* _YOUR TASK_
Copy the items below word for word, from the line containing "Given: Open the Countries filter dropdown" through the line containing "tap(448, 358)", with both of those lines included. Omit the pictures from your copy.

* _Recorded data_
|---|

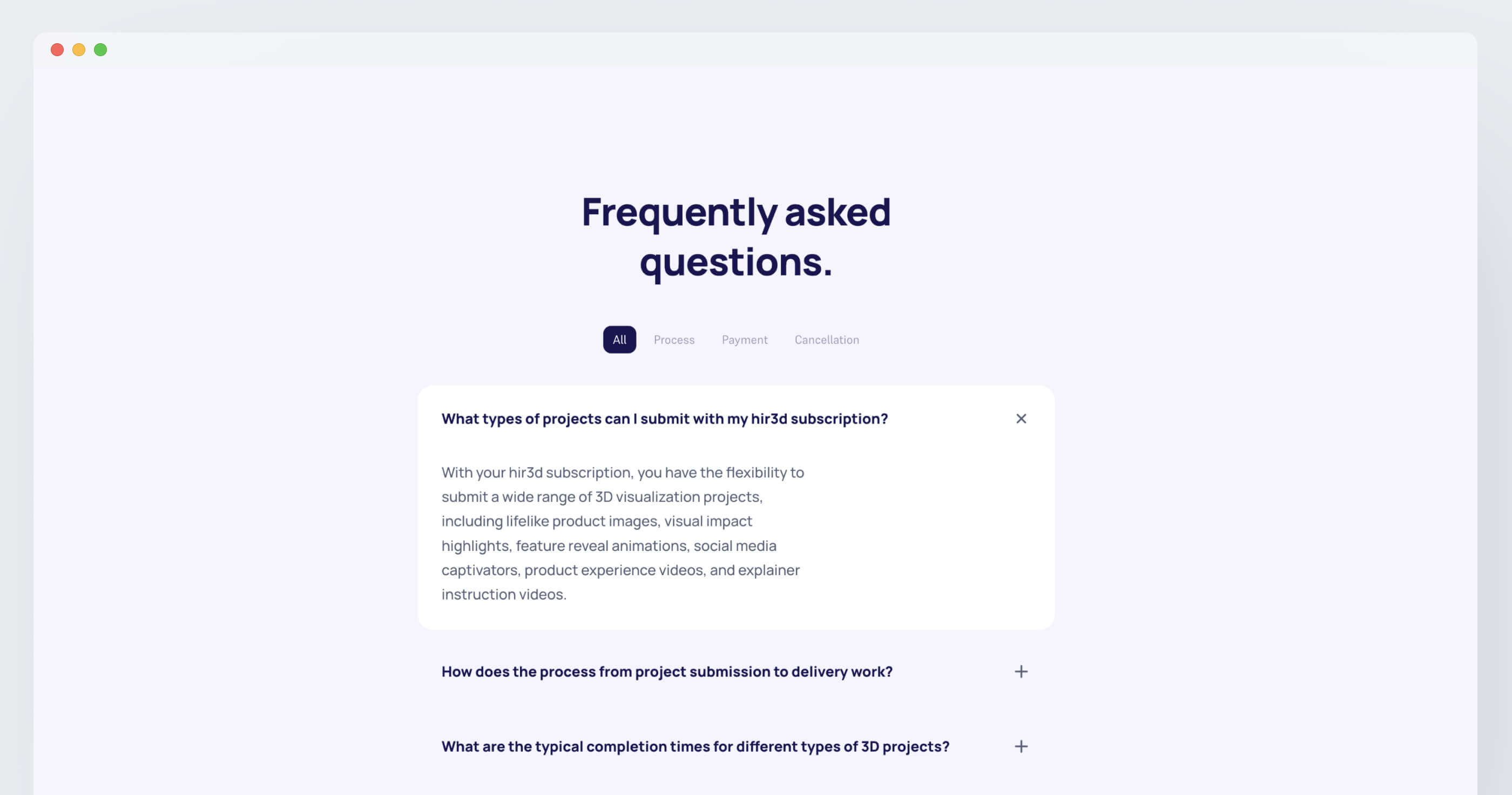The height and width of the screenshot is (795, 1512).
Task: Click the red close window dot
Action: 57,50
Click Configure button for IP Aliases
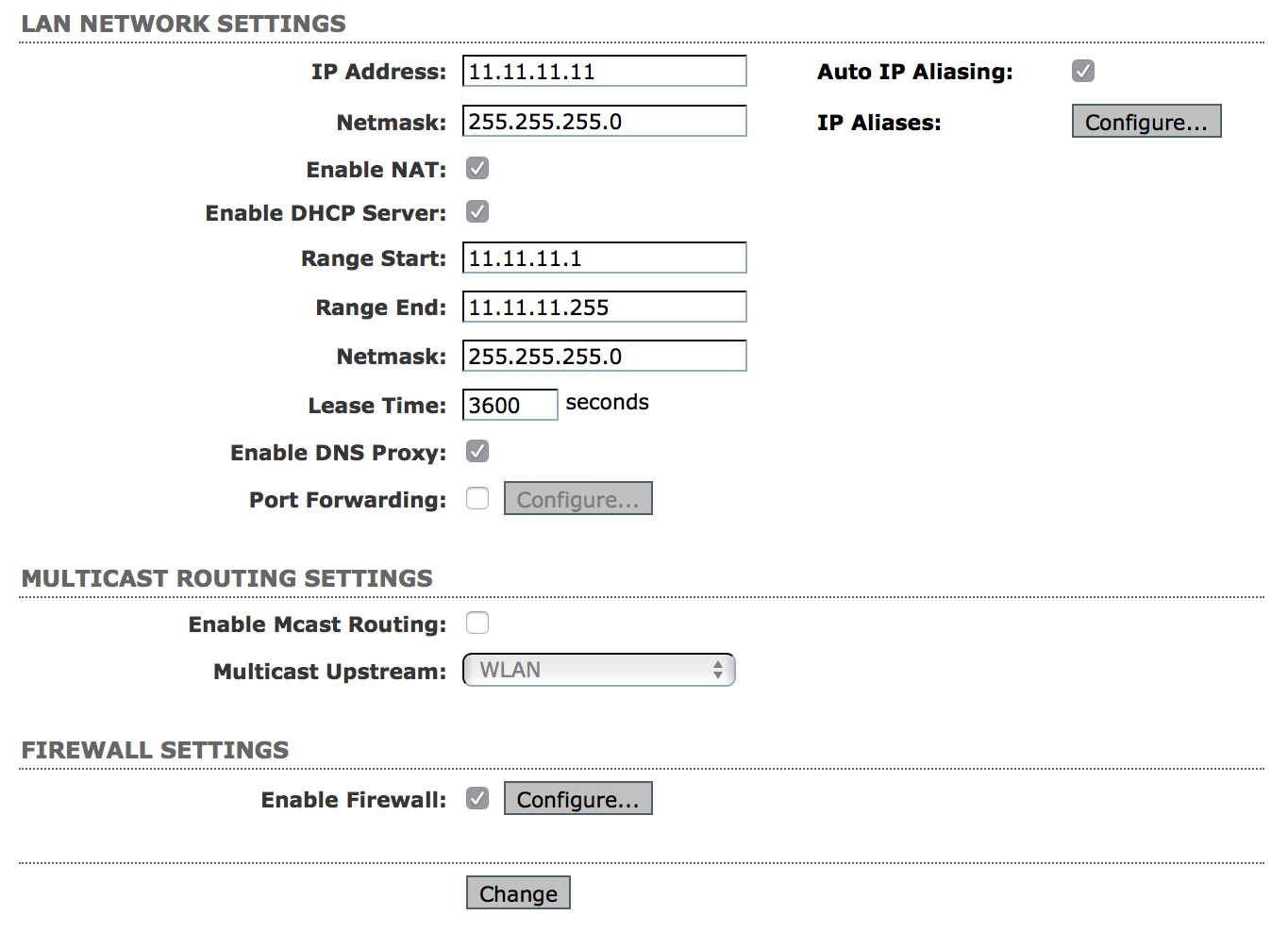Screen dimensions: 1288x932 click(x=1146, y=122)
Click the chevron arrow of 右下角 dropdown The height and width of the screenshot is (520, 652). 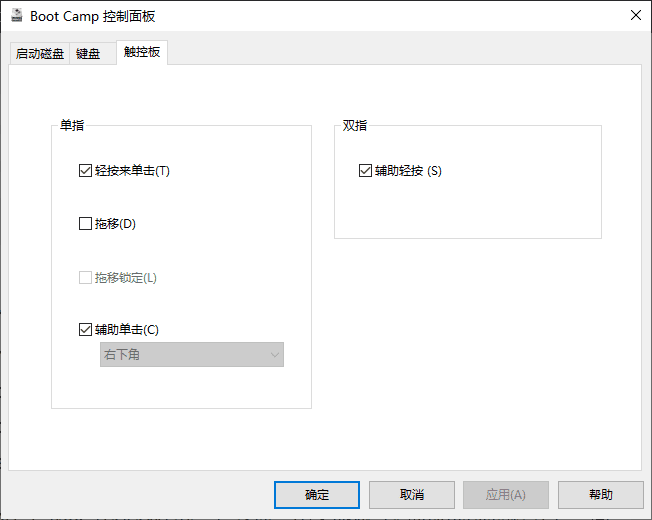click(x=274, y=355)
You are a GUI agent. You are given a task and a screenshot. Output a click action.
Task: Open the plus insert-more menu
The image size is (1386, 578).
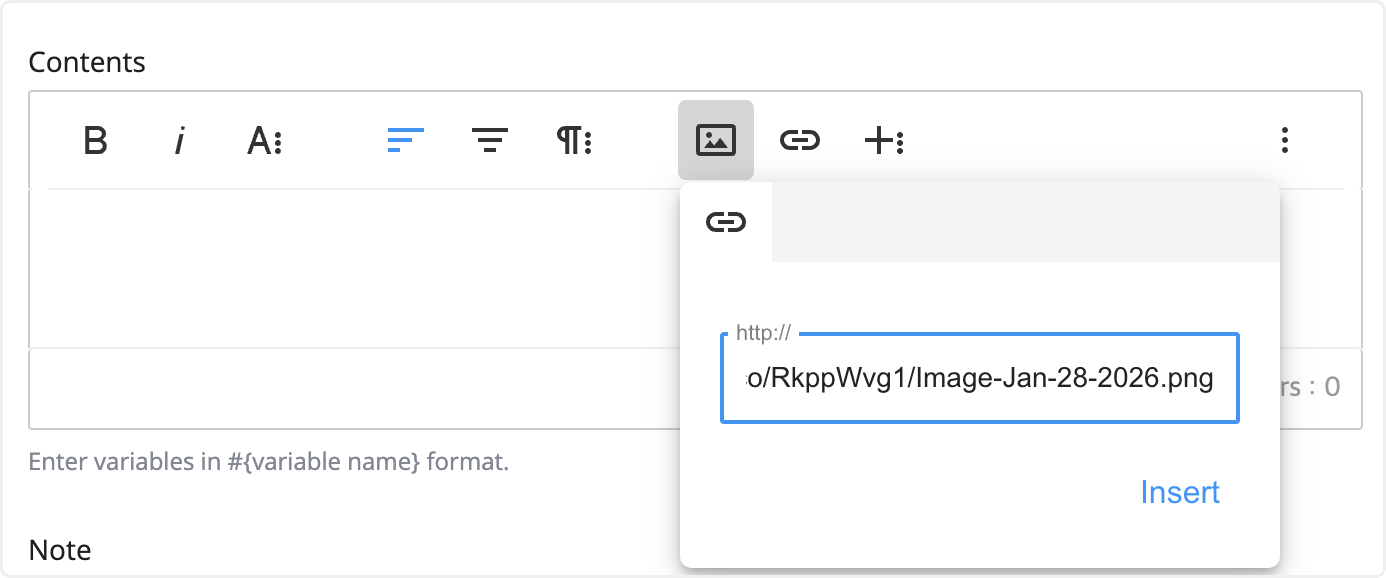pos(884,141)
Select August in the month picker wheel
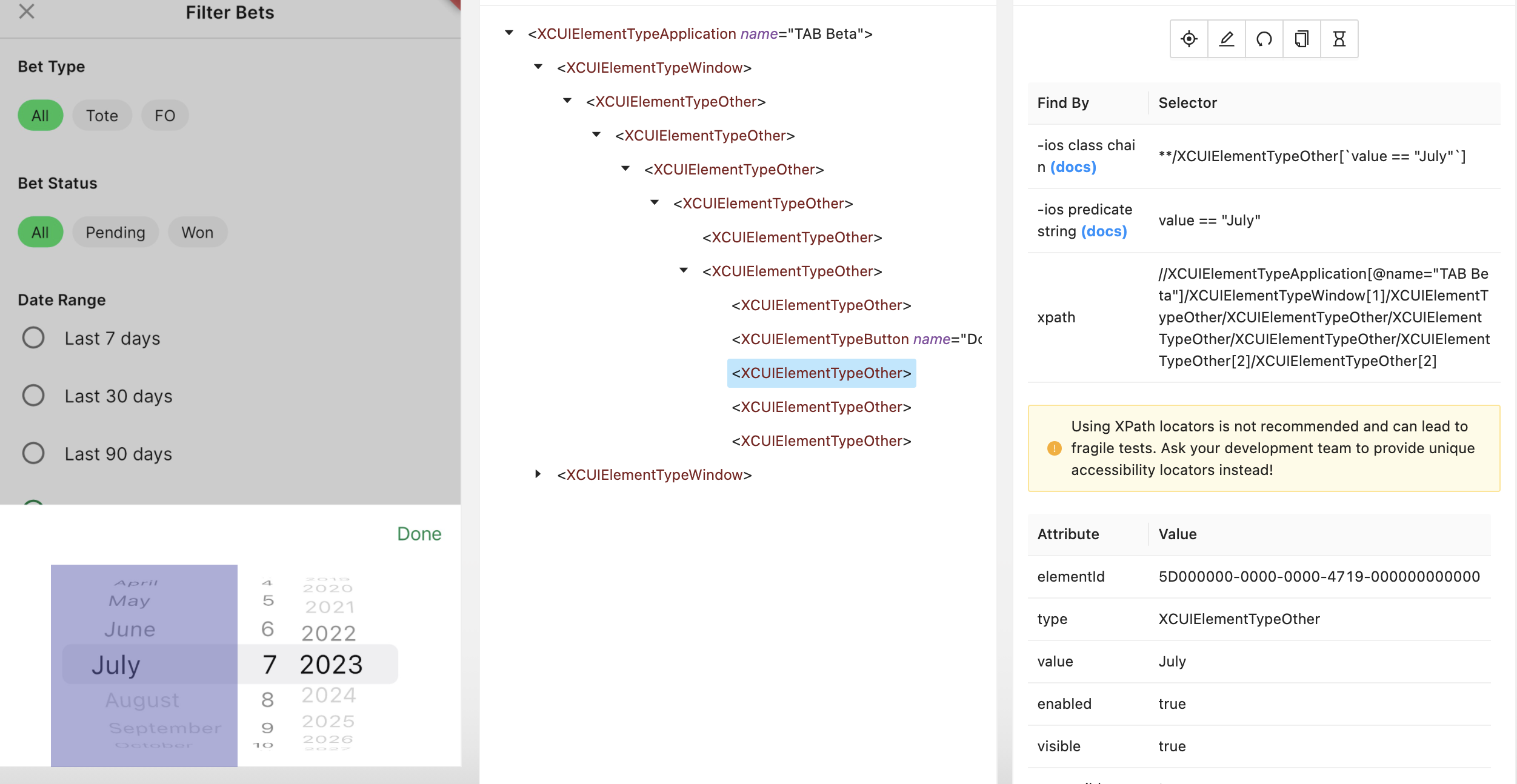The width and height of the screenshot is (1517, 784). (x=142, y=700)
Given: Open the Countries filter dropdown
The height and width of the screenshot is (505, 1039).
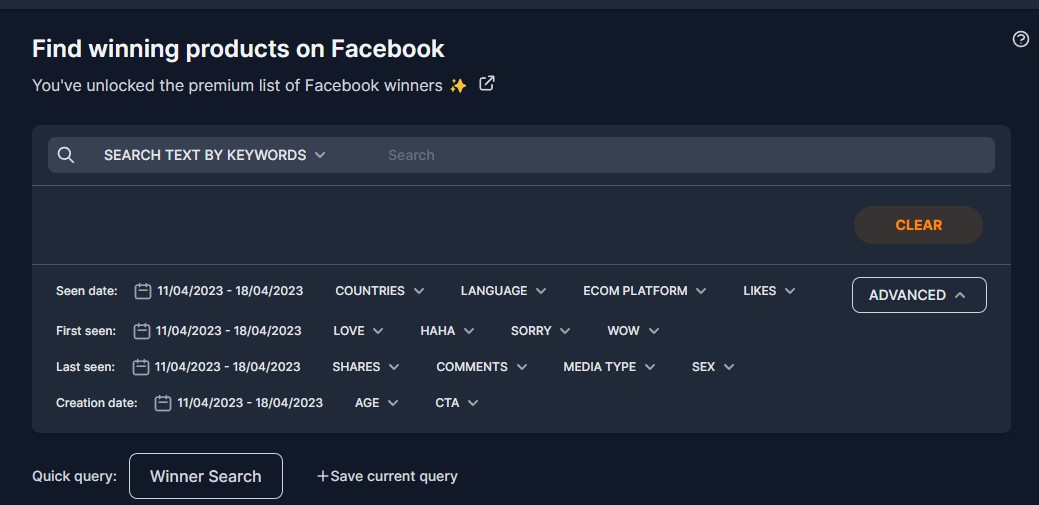Looking at the screenshot, I should coord(379,291).
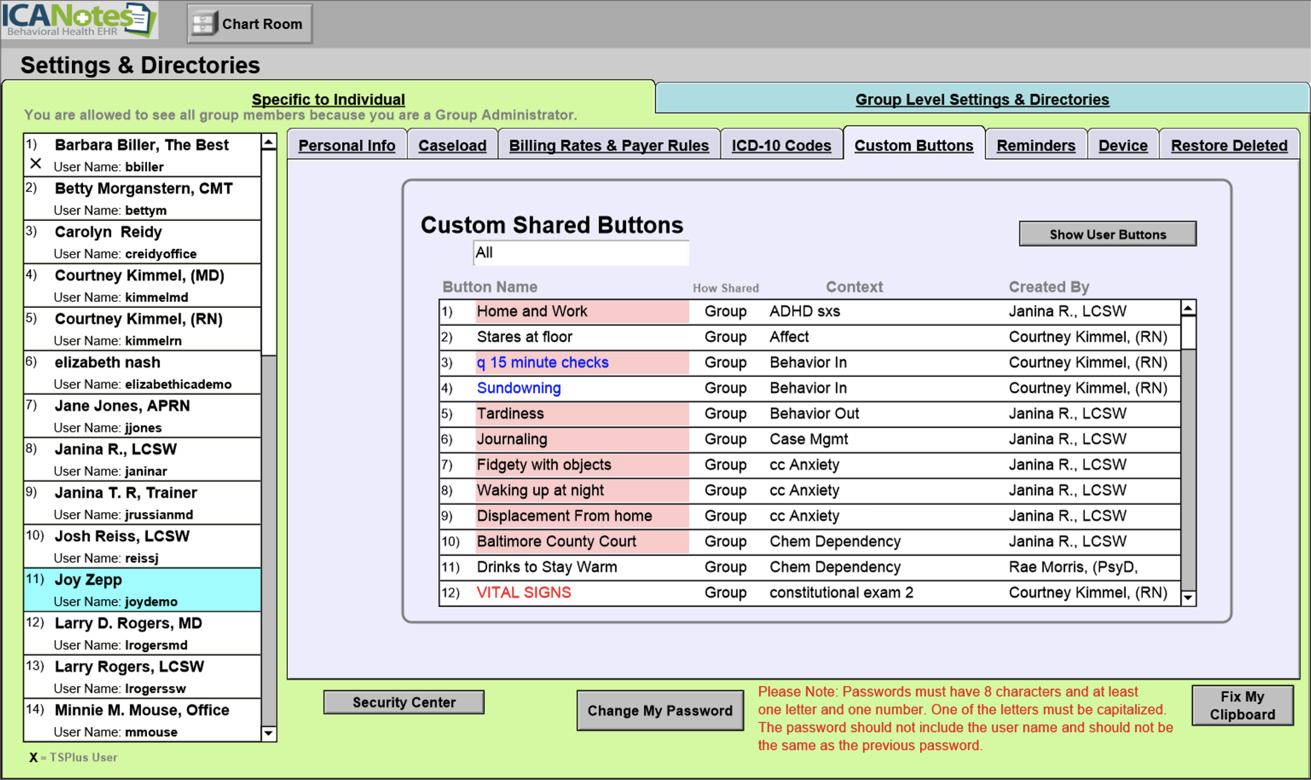Switch to Group Level Settings & Directories
The height and width of the screenshot is (780, 1311).
click(x=981, y=99)
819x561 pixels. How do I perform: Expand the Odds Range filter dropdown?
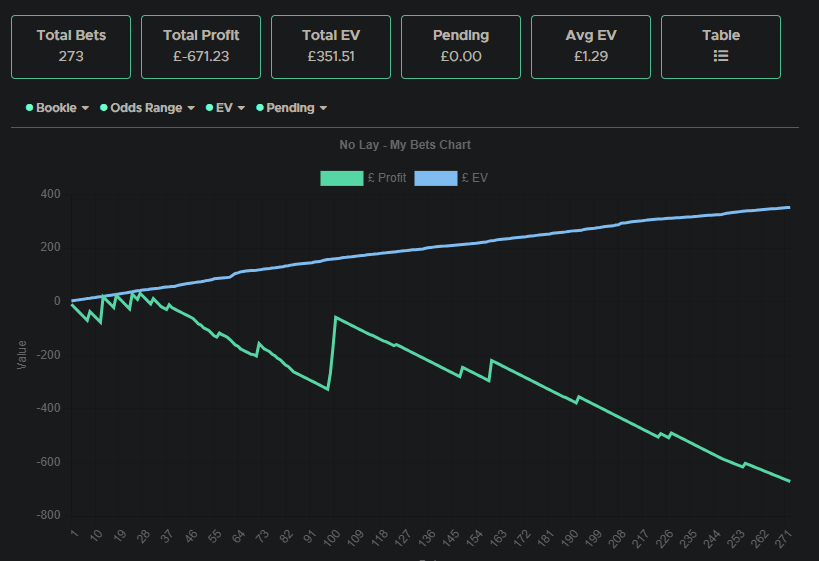pos(146,108)
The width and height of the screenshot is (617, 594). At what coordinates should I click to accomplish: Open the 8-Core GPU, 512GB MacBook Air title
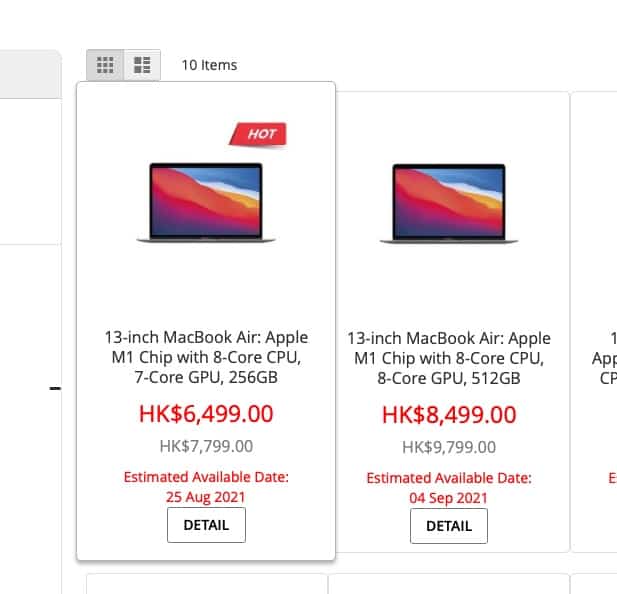tap(448, 358)
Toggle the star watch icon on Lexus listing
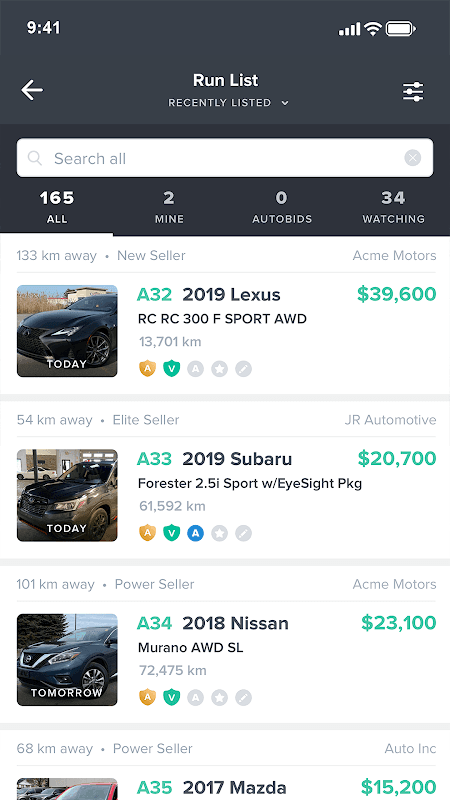The image size is (450, 800). coord(219,368)
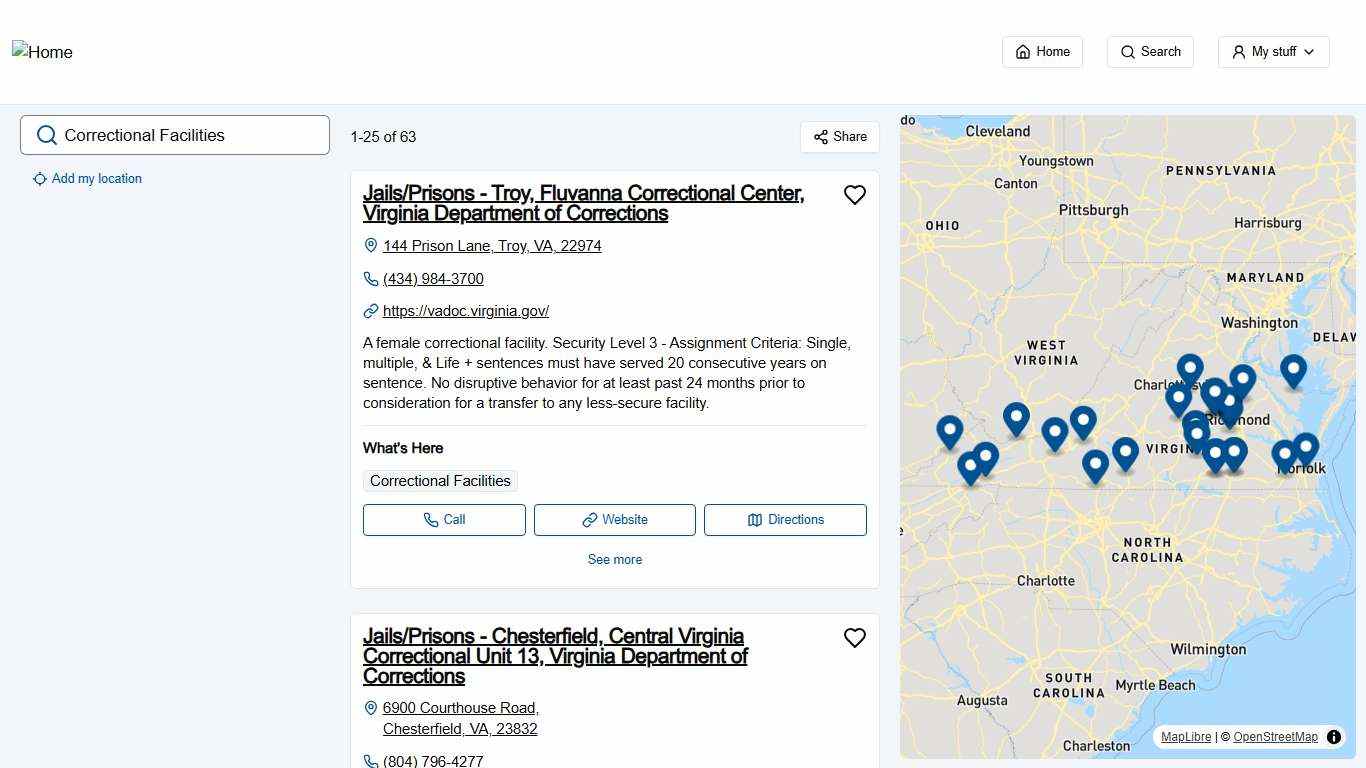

|---|

* _ANSWER TO THIS EXERCISE_
Given: Open the Countries filter dropdown
The height and width of the screenshot is (505, 1039).
Looking at the screenshot, I should coord(379,291).
Switch to Group Level Settings & Directories
The height and width of the screenshot is (780, 1311).
click(x=981, y=99)
819x561 pixels. How do I perform: Expand the Odds Range filter dropdown?
pos(146,108)
The width and height of the screenshot is (617, 594). At what coordinates should I click to accomplish: Open the 8-Core GPU, 512GB MacBook Air title
tap(448, 358)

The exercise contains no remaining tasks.